REQUIRED ACTION: An exact reprint of the data below is required, line for line.

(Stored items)
§

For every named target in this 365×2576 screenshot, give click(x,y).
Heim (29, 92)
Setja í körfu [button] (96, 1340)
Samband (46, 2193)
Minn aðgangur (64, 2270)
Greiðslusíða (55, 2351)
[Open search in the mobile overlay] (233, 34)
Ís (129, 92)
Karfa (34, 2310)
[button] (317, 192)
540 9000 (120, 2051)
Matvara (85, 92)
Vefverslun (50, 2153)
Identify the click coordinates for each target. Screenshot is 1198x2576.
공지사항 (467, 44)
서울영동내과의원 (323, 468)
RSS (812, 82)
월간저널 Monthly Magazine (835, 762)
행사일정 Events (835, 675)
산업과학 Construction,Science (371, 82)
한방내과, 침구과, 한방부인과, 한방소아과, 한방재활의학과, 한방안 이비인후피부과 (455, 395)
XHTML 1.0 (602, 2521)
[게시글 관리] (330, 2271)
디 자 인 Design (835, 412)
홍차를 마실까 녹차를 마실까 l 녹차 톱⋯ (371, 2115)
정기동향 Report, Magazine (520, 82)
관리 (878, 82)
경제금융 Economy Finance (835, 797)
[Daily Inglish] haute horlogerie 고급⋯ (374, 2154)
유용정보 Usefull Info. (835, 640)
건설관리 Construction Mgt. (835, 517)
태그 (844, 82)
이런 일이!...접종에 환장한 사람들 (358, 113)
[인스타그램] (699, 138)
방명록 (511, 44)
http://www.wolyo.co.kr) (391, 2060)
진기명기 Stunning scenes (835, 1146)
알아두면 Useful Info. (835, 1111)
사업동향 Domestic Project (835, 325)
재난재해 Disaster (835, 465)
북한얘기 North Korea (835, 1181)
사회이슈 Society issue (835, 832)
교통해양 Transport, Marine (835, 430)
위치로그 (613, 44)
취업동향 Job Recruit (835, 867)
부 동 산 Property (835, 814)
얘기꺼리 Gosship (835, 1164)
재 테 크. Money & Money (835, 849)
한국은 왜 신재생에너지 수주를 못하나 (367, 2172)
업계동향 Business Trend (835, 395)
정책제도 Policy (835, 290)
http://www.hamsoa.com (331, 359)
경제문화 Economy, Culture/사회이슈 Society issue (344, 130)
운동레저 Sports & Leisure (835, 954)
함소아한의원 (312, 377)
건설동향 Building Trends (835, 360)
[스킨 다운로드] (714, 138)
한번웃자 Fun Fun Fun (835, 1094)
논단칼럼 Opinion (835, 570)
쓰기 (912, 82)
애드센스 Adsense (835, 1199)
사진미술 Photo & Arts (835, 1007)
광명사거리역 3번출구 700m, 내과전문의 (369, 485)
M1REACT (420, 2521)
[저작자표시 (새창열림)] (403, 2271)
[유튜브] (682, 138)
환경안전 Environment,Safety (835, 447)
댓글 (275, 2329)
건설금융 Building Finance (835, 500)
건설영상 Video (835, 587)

§

ANSWER FOR THIS EXERCISE:
For every named target in this 365×2576 screenshot, give click(x,y).
Heim (29, 92)
Setja í körfu [button] (96, 1340)
Samband (46, 2193)
Minn aðgangur (64, 2270)
Greiðslusíða (55, 2351)
[Open search in the mobile overlay] (233, 34)
Ís (129, 92)
Karfa (34, 2310)
[button] (317, 192)
540 9000 (120, 2051)
Matvara (85, 92)
Vefverslun (50, 2153)
Identify the click coordinates for each target. Screenshot is 1198x2576.
공지사항 (467, 44)
서울영동내과의원 (323, 468)
RSS (812, 82)
월간저널 Monthly Magazine (835, 762)
행사일정 Events (835, 675)
산업과학 Construction,Science (371, 82)
한방내과, 침구과, 한방부인과, 한방소아과, 한방재활의학과, 한방안 이비인후피부과 (455, 395)
XHTML 1.0 (602, 2521)
[게시글 관리] (330, 2271)
디 자 인 Design (835, 412)
홍차를 마실까 녹차를 마실까 l 녹차 톱⋯ (371, 2115)
정기동향 Report, Magazine (520, 82)
관리 (878, 82)
경제금융 Economy Finance (835, 797)
[Daily Inglish] haute horlogerie 고급⋯ (374, 2154)
유용정보 Usefull Info. (835, 640)
건설관리 Construction Mgt. (835, 517)
태그 (844, 82)
이런 일이!...접종에 환장한 사람들 (358, 113)
[인스타그램] (699, 138)
방명록 (511, 44)
http://www.wolyo.co.kr) (391, 2060)
진기명기 Stunning scenes (835, 1146)
알아두면 Useful Info. (835, 1111)
사업동향 Domestic Project (835, 325)
재난재해 Disaster (835, 465)
북한얘기 North Korea (835, 1181)
사회이슈 Society issue (835, 832)
교통해양 Transport, Marine (835, 430)
위치로그 (613, 44)
취업동향 Job Recruit (835, 867)
부 동 산 Property (835, 814)
얘기꺼리 Gosship (835, 1164)
재 테 크. Money & Money (835, 849)
한국은 왜 신재생에너지 수주를 못하나 (367, 2172)
업계동향 Business Trend (835, 395)
정책제도 Policy (835, 290)
http://www.hamsoa.com (331, 359)
경제문화 Economy, Culture/사회이슈 Society issue (344, 130)
운동레저 Sports & Leisure (835, 954)
함소아한의원 (312, 377)
건설동향 Building Trends (835, 360)
[스킨 다운로드] (714, 138)
한번웃자 Fun Fun Fun (835, 1094)
논단칼럼 Opinion (835, 570)
쓰기 (912, 82)
애드센스 Adsense (835, 1199)
사진미술 Photo & Arts (835, 1007)
광명사거리역 3번출구 700m, 내과전문의 (369, 485)
M1REACT (420, 2521)
[저작자표시 (새창열림)] (403, 2271)
[유튜브] (682, 138)
환경안전 Environment,Safety (835, 447)
댓글 (275, 2329)
건설금융 Building Finance (835, 500)
건설영상 Video (835, 587)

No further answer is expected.